▸ Tasks to perform
(A) List every person named in the text on the transformation problem.
(B) In the text on the transformation problem, substitute "contradictions" for "inconsistencies" throughout the passage starting at "I thought that" and ending at "a simple answer.".
(C) For each statement, say yes or no depending on whether the text on the transformation problem agrees with it, and quote the words that decide it.
(i) The "New" solution promises a simple answer.
(ii) Marx assumed value = price in all three volumes of CAPITAL.
(iii) Looking at values says something about society.

I thought that Bortkiewicz emphasized inter-sectoral balance
conditions. For simple reproduction, for example, in the simplest
possible (two sector, all flow variables) case, v1 + s1 = c2. This is
a completely different concept that total value = total price or total
surplus-value = total property income.
> ... What makes the transformation problem a "problem" is that purely logical
> inconsistencies arise in the model of the production system, which cannot be
> solved. That is, it always turns out that, at some point, the "system of
> prices" cannot be reconciled with the "system of values". We are then forced
> to make additional assumptions, but the additional assumptions give rise to
> new inconsistencies, it never stops.
The so-called "New" solution of the TP (Foley, Duménil, Lévy) promises
a simple answer.
> ... If that is true, then the whole value theory is redundant, because it
> simply
> fails to achieve its explanatory or predictive objective from a scientific
> point of view.
I don't think that that was Marx's goal when he used values. Looking
at values says something about society -- who works and who benefits
from that labor -- that gets beyond the unconscious dance of
commodities. Value theory breaks though the illusions created by the
commodity form (i.e., commodity fetishism). Assuming that value =
price (in the first two volumes of CAPITAL) was part of the "force" of
abstraction that Marx saw as needed for scientific research.

▸ Listed records
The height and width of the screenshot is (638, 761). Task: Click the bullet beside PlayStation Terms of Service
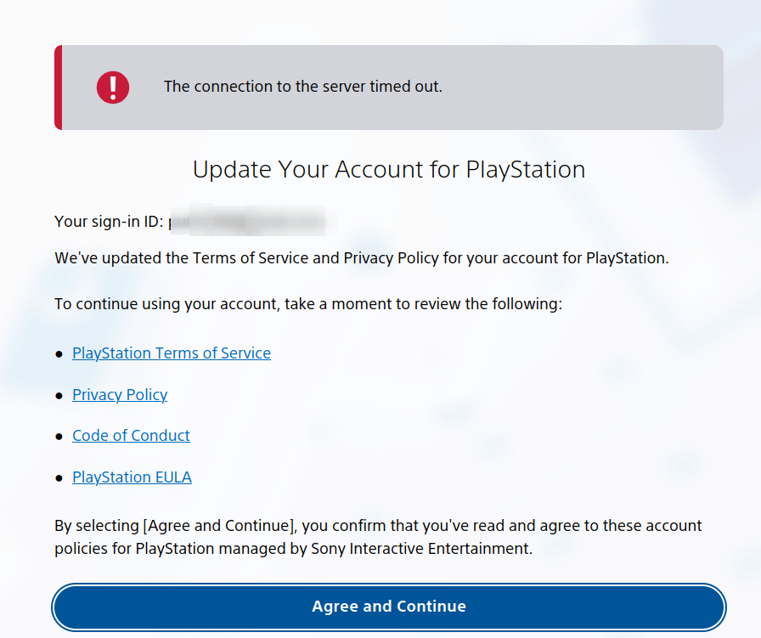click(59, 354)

--

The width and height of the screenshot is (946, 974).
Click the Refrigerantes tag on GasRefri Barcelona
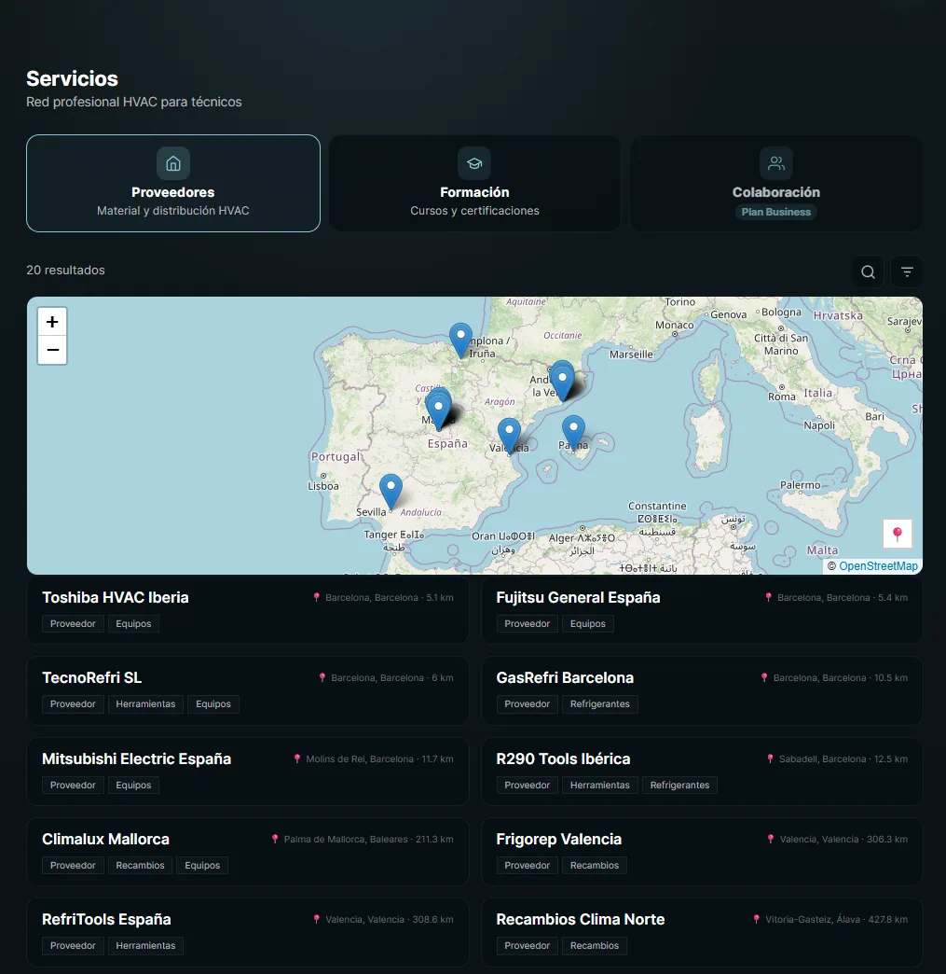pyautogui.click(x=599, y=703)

---

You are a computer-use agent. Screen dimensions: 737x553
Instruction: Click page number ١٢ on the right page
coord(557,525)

▸ Answer set
(A) Bortkiewicz, Foley, Duménil, Lévy, Marx

(B)
I thought that Bortkiewicz emphasized inter-sectoral balance
conditions. For simple reproduction, for example, in the simplest
possible (two sector, all flow variables) case, v1 + s1 = c2. This is
a completely different concept that total value = total price or total
surplus-value = total property income.
> ... What makes the transformation problem a "problem" is that purely logical
> contradictions arise in the model of the production system, which cannot be
> solved. That is, it always turns out that, at some point, the "system of
> prices" cannot be reconciled with the "system of values". We are then forced
> to make additional assumptions, but the additional assumptions give rise to
> new contradictions, it never stops.
The so-called "New" solution of the TP (Foley, Duménil, Lévy) promises
a simple answer.

(C)
(i) Yes: "promises a simple answer."
(ii) No: "in the first two volumes of CAPITAL"
(iii) Yes: "Looking at values says something about society"